You are viewing a plain text version of this content. The canonical link for it is here.
Posted to dev@flink.apache.org by 林挺滨 <li...@gmail.com> on 2021/10/14 05:33:12 UTC

[DISCUSS] Over Aggregation add supports CURRENT_TIMESTAMP as the upper boundary in RANGE intervals .

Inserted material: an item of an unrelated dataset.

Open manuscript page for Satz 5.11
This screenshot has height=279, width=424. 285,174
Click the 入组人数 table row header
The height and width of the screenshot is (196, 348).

In our scenario, it is often necessary to calculate the user's aggregated
indicators in the most recent period of time.
For example, if I need to calculate the user's recharge amount in the most
recent day, I can do it through the following SQL code.
---------------------------------------------------------------------
CREATE TEMPORARY VIEW purchase as
select user_id, purchase_price, __ts__
from
raw_purchase;

CREATE TEMPORARY VIEW purchase_expire as
select user_id, 0 as purchase_price,
SESSION_ROWTIME (__ts__, INTERVAL '1' DAY + INTERVAL '1' SECOND) as __ts__
from
purchase as T
GROUP BY SESSION (T.__ts__, INTERVAL '1' DAY + INTERVAL '1' SECOND), user_id,
__ts__;

CREATE TEMPORARY VIEW total_purchase as
select * from purchase
union all
select * from purchase_expire;

select user_id, SUM(purchase_price) OVER (
PARTITION BY user_id
ORDER BY __ts__
RANGE BETWEEN INTERVAL '1' DAY PRECEDING AND CURRENT ROW
)
from total_purchase;
-----------------------------------------

If the "Over Aggregation CURRENT_TIMESTAMP" is supported, the above code
can be replaced by the following simple code,and the simple code is easier
to understand.
-----------------------------------------
select user_id, SUM(purchase_price) OVER (
PARTITION BY user_id
ORDER BY __ts__
RANGE BETWEEN INTERVAL '1' DAY PRECEDING AND CURRENT_TIMESTAMP
)
from raw_purchase;
-----------------------------------------

I have seen the implementation of the RowTimeRangeBoundedPrecedingFunction
class. It is very simple to add support for CURRENT_TIMESTAMP.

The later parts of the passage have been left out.